AFFIRMATIVE DEFENSES
FIRST AFFIRMATIVE DEFENSE
The plaintiff was negligent and such negligence on the part of the plaintiff proximately caused or contributed to the accident and plaintiffs damages, if any, and such negligence on the part of the plaintiff comparatively was greater than the negligence of the defendants and plaintiff is therefore not entitled to recover herein.
SECOND AFFIRMATIVE DEFENSE
Plaintiff voluntarily assumed the risk of a known danger and is not entitled to recover herein.
THIRD AFFIRMATIVE DEFENSE
Defendant was confronted with a sudden emergency not brought about by defendants’ negligence and in reacting to that emergency defendants acted as reasonable and prudent persons would have acted under such circumstances.
FOURTH AFFIRMATIVE DEFENSE
Act of God.
FIFTH AFFIRMATIVE DEFENSE
Unavoidable accident, casualty and misfortune.
SIXTH AFFIRMATIVE DEFENSE
Third party negligence or responsibility.
SEVENTH AFFIRMATIVE DEFENSE
Any condition existing on the premises was equally observable to plaintiff as it was to the defendants.
EIGHTH AFFIRMATIVE DEFENSE
Open and obvious.
NINTH AFFIRMATIVE DEFENSE
Defendants deny at the time of the incident the hay was under their exclusive control and management and further deny that this type of accident ordinarily does not occur in the absence of someone’s negligence.
TENTH AFFIRMATIVE DEFENSE
Plaintiff was a licensee. The duty to a licensee is to not injure him by a willful or wanton act or by needlessly exposing him to danger by a failure to warn of a hidden danger on the premises that is known to the occupant and that the licensee is not likely to discover by himself. This duty is limited to any hidden danger that the occupant actually knows about, and the occupant has no duty to inspect the premises for hidden dangers. The defendants did not have any prior knowledge of any hidden danger.

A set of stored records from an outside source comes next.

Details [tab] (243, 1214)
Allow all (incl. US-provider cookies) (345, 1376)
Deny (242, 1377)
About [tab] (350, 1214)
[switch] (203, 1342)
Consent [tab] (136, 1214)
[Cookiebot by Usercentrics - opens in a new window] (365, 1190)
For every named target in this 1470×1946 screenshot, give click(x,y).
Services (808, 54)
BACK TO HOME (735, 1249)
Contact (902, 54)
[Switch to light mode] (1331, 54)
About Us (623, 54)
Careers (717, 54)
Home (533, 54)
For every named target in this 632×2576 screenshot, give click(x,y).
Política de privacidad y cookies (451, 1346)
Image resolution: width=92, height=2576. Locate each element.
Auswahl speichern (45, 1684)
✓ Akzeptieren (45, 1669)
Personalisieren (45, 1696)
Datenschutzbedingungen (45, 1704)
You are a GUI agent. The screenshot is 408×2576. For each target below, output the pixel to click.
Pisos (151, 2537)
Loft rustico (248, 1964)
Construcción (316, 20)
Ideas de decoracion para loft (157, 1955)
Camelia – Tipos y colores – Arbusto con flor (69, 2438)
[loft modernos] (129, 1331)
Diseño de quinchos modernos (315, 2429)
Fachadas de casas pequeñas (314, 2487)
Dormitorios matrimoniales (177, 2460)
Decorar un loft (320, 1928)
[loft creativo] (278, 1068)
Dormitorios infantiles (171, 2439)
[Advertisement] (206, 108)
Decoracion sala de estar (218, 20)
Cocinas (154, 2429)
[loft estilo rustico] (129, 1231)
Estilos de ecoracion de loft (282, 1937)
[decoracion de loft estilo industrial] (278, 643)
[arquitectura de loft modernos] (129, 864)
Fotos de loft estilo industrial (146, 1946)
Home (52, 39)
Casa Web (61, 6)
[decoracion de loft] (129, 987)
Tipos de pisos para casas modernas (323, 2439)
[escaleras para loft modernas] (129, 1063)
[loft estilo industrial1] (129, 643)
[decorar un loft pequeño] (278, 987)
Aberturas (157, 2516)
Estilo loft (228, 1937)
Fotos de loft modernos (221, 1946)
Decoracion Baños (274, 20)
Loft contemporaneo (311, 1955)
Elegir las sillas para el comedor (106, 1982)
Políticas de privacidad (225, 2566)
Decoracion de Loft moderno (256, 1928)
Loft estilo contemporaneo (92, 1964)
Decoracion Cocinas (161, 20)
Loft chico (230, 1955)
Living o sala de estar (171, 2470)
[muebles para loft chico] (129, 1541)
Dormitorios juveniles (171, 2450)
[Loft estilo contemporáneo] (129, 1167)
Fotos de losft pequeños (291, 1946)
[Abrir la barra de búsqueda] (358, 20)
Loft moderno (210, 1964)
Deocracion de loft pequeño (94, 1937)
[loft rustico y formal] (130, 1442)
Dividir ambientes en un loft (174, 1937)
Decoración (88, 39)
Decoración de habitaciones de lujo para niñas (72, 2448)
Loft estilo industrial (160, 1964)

ELEVENTH AFFIRMATIVE DEFENSE
As discovery is beginning, defendants reserve the right to plead and prove additional Affirmative Defenses as warranted by the facts of this case.
Outcome: Come now the plaintiff, Jeffery Ensign, and his attorney of record, Julie E. Jansen, stating they have received full satisfaction of all their claims, and dismiss the above-styled and numbered cause with prejudice toward the bringing of any further action, each party to bear their own costs.